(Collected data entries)
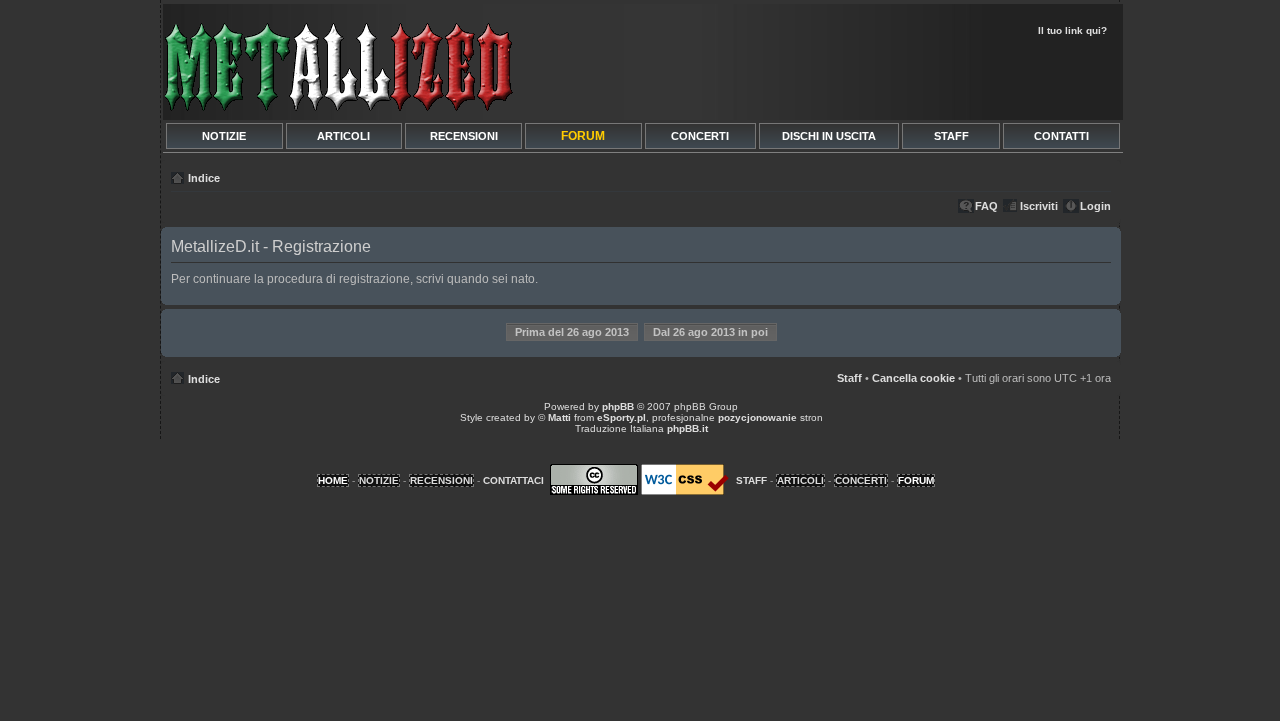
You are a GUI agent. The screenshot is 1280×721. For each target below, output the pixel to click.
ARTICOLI (343, 136)
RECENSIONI (464, 136)
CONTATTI (1061, 136)
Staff (849, 378)
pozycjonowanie (757, 417)
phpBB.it (687, 428)
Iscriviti (1039, 206)
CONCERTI (700, 136)
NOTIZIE (224, 136)
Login (1095, 206)
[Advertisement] (882, 76)
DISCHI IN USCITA (829, 136)
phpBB (618, 406)
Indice (204, 178)
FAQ (986, 206)
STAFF (951, 136)
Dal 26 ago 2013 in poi (710, 332)
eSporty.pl (621, 417)
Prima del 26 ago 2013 (572, 332)
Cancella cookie (913, 378)
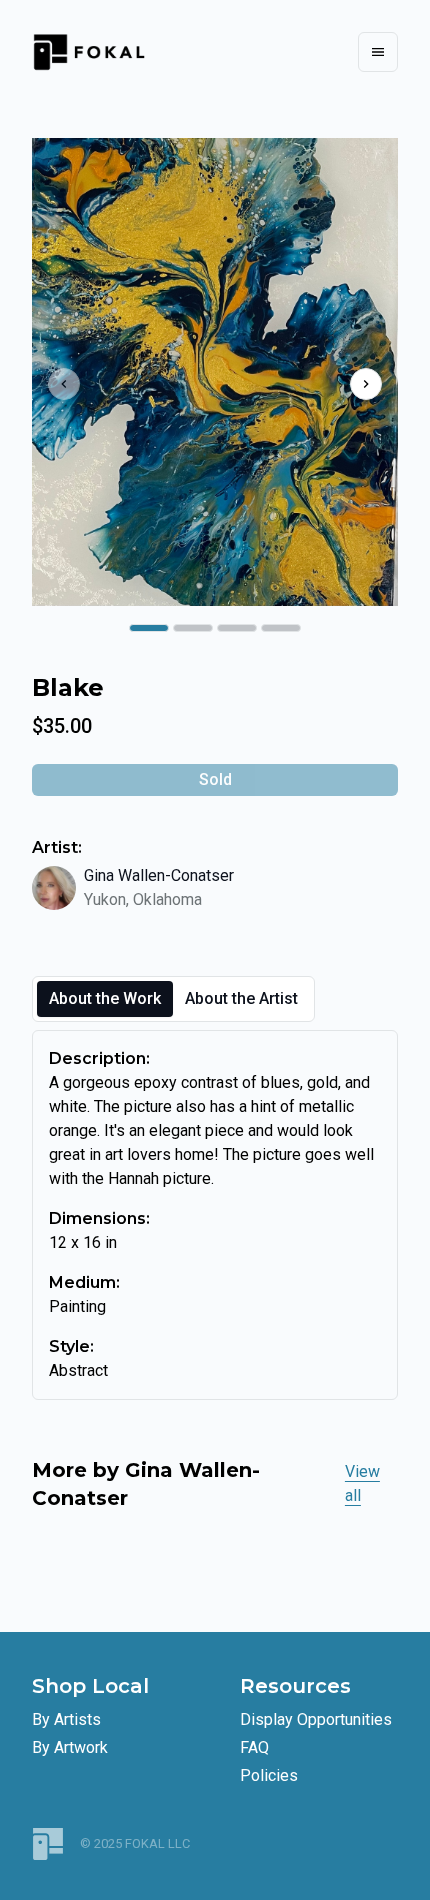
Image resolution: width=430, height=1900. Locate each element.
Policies (269, 1775)
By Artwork (70, 1747)
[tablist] (173, 999)
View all (362, 1483)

EXERCISE PROMPT:
Write out all the entries precisely as given, omitting each image.

TASK RESULT:
You are a GUI agent. The screenshot is 1280×721. For each target below, output the pixel to click.
ARTICOLI (343, 136)
RECENSIONI (464, 136)
CONTATTI (1061, 136)
Staff (849, 378)
pozycjonowanie (757, 417)
phpBB.it (687, 428)
Iscriviti (1039, 206)
CONCERTI (700, 136)
NOTIZIE (224, 136)
Login (1095, 206)
[Advertisement] (882, 76)
DISCHI IN USCITA (829, 136)
phpBB (618, 406)
Indice (204, 178)
FAQ (986, 206)
STAFF (951, 136)
Dal 26 ago 2013 in poi (710, 332)
eSporty.pl (621, 417)
Prima del 26 ago 2013 (572, 332)
Cancella cookie (913, 378)
Image resolution: width=430, height=1900. Locate each element.
Policies (269, 1775)
By Artwork (70, 1747)
[tablist] (173, 999)
View all (362, 1483)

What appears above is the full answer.